Continuous glucose monitoring devices are becoming more widely available. For example, they were made available on prescription from the UK’s National Health Service at the end of last year - a move described as game-changing for people with Type 1 diabetes and Type 2 insulin-dependent diabetes as it enables them to manage their condition in real-time.
Diabetes is a condition that causes a person's blood sugar level to become too high. Type 1 diabetes is a lifelong condition where the body’s immune system attacks and destroys the cells that produce insulin. With type 2 diabetes, the body does not produce enough insulin, or the body's cells do not react to insulin properly. It is estimated that 415 million people are living with diabetes in the world, equivalent to one in 11 of the world’s adult population. This figure is expected to rise to 642 million people living with diabetes worldwide by 2040.
Continuous glucose monitors comprise a wearable glucose biosensor that sends information to a mobile app or other device that can read the data output from the sensor, allowing diabetes patients to keep track of their glucose levels at all times, without having to scan or take a finger prick blood test. The glucose biosensor can be attached to either a person’s arm or stomach and it works by sensing how much glucose is in the fluid under the skin.
The glucose biosensor uses an enzyme to catalyse the oxidation of glucose to generate a current. The enzyme used in most glucose biosensors is glucose oxidase, which oxidizes glucose to gluconic acid and hydrogen peroxide. The hydrogen peroxide is then reduced to water by a catalyst, usually platinum, with the current generated being proportional to the concentration of glucose.
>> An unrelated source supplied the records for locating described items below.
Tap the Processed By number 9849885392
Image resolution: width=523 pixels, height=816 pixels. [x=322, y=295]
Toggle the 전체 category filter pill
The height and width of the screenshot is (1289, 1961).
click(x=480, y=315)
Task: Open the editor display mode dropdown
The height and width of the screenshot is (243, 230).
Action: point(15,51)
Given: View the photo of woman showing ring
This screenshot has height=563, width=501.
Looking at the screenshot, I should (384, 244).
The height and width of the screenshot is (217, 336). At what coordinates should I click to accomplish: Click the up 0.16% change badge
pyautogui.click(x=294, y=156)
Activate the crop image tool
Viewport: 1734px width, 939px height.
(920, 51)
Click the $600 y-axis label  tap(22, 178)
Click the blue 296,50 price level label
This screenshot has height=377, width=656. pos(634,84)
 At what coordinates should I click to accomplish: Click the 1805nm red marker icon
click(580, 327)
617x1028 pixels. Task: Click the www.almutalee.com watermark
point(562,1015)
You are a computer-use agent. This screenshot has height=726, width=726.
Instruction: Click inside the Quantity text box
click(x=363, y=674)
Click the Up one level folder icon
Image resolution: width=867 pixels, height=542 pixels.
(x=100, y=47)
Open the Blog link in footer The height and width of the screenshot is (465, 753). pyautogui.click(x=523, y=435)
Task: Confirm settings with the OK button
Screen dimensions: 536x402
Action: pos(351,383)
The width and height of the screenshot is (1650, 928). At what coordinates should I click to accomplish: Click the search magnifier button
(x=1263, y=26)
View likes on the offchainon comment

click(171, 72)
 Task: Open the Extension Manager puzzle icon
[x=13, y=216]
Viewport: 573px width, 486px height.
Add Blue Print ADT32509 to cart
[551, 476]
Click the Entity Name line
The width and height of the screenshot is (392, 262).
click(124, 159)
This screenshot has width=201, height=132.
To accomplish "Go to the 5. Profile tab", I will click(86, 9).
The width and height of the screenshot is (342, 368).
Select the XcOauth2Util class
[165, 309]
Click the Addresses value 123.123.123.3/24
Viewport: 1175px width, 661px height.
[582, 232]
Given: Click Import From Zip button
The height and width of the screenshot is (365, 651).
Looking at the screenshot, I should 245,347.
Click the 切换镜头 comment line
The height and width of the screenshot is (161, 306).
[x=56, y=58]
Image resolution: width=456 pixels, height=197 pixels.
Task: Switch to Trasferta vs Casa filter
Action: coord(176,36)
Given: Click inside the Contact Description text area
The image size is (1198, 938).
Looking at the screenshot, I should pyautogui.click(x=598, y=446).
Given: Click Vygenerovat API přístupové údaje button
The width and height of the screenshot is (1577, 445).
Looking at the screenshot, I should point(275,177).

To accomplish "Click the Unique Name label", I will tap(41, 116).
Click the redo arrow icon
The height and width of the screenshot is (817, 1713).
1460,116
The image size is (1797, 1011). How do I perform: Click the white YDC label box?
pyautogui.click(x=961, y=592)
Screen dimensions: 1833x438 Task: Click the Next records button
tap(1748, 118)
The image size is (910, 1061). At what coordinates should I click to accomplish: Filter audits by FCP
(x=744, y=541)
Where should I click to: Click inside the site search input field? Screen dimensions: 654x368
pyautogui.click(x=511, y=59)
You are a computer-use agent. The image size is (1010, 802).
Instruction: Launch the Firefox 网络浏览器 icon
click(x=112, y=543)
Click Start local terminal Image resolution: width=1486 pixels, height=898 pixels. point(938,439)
Researchers from Nanjing University in China are further exploring ways in which platinum-based applications could potentially assist with the management of diabetes. They are investigating the causes and possible treatment of insulin resistance in type 2 diabetes, which research indicates is caused by unstable molecules produced by mitochondria within cells, known as reactive oxygen species (ROS). Excessive ROS production can result in DNA, protein, and RNA damage and cell death.
Platinum has a broad range of medical and biomedical applications including its use in pacemakers
A potential method for reducing excess ROS production involves using ultrasmall platinum nanoparticles, known for their antimicrobial, anticancer, and antioxidant properties which are embedded into liver-targeted biodegradable silica nanoshells.
Platinum medical demand
In addition to its use in glucose biosensors, platinum has a broad range of medical and biomedical applications including catheters, stents, clot-retrieval devices, cochlear implants and pacemakers. It is also used in some treatments for cancer. Demand for platinum in medical applications was 278,000 oz in 2022, and is forecast to grow by three per cent this year to 287,000 oz.